The study randomized 50 adolescents, (17 female, 33 male with a mean age of 15.4), who had sustained a concussion between 1-9 days earlier into two groups.  All participants were assessed for symptoms and underwent a computer concussion test at the initial visit.  All participants also reported daily symptoms on a secure website. Half were randomized to undergo treadmill testing for exercise tolerance at initial assessment and half did not undergo exercise testing.  The participants who were assigned to the exercise testing group were exercised on a treadmill.   Their exercise tolerance level was determined based on whether their symptoms were exacerbated by exercise and at what heart rate and perceived exertion level their symptoms were provoked.   At a follow up appointment 2-3 weeks later all participants had treadmill exercise tolerance testing.  His team then analyzed which factors predicted recovery which was defined as having no symptoms, being tolerant to exercise, and a satisfactory physician evaluation from a physician who was blinded to which group the teen was in.

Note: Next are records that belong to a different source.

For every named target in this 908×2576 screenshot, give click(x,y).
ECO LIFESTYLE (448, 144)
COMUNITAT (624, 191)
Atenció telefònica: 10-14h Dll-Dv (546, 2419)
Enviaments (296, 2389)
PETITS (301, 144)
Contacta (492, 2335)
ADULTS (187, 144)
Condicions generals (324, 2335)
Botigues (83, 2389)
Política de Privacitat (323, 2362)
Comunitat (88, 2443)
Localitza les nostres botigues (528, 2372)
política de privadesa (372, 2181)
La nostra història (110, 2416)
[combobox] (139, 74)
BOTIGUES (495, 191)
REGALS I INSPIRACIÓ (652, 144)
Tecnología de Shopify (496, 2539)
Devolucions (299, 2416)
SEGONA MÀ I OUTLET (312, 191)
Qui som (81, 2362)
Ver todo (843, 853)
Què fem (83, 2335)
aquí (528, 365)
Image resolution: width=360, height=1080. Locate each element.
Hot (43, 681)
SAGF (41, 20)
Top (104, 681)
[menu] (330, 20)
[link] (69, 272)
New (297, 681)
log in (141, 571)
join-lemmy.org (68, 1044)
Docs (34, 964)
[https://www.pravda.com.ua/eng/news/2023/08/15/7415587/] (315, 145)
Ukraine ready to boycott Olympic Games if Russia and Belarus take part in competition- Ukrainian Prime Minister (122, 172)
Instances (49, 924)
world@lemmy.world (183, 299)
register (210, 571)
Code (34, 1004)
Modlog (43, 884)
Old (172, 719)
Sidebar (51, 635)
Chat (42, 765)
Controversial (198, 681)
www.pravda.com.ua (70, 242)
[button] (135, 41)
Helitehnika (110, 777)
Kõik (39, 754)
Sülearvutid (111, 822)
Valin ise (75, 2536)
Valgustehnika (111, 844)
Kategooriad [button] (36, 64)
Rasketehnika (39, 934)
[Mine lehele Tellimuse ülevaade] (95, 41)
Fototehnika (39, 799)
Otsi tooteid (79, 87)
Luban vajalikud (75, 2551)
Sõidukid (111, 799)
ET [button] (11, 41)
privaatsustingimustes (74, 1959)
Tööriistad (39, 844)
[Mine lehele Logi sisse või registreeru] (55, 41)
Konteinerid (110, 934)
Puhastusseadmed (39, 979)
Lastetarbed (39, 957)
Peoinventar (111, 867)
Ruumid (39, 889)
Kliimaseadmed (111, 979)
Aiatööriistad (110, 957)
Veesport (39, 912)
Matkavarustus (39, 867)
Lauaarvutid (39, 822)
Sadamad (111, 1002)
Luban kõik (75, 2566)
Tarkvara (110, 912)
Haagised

His study found that no adolescents suffered any adverse events. 19/25 adolescents in the exercise tolerance testing group and 20/25 adolescents in the no tolerance test group had recovered by the follow up visit.   There was no significant difference in the reported daily symptoms between the two groups.   While gender, age, number of prior concussions, symptom severity, and computer test scores at initial assessment were not found to be predictive of short term outcome; heart rate at the threshold where symptoms were provoked at initial evaluation was found to be predictive of recovery at 2-3 weeks.   Based on this small study exercise tolerance assessment appears to be safe and does not delay recovery.  Additionally when utilized in the acute concussion, it can be potentially utilized as a safe way to assess short-term recovery prognosis.  

About the AMSSM Annual Meeting: The conference features lectures and research addressing the most challenging topics in sports medicine today including issues surrounding FIFA & soccer injuries, ACL injury prevention, cardiovascular disease, degenerative joint disease, the power of physical activity in maintaining a healthy population, baseball injuries, Chronic Traumatic Encephalopathy, sports ultrasound, pediatric sports medicine, groin pain/athletic pubalgia and provocative issues dealing with return-to-play decision making.

About the AMSSM: AMSSM is a multi-disciplinary organization of 2,700+ sports medicine physicians dedicated to education, research, advocacy and the care of athletes of all ages. The majority of AMSSM members are primary care physicians with fellowship training and added qualification in sports medicine who then combine their practice of sports medicine with their primary specialty. AMSSM includes members who specialize solely in non-surgical sports medicine and serve as team physicians at the youth level, NCAA, NFL, MLB, NBA, WNBA, MLS and NHL, as well as with Olympic teams. By nature of their training and experience, sports medicine physicians are ideally suited to provide comprehensive medical care for athletes, sports teams or active individuals who are simply looking to maintain a healthy lifestyle.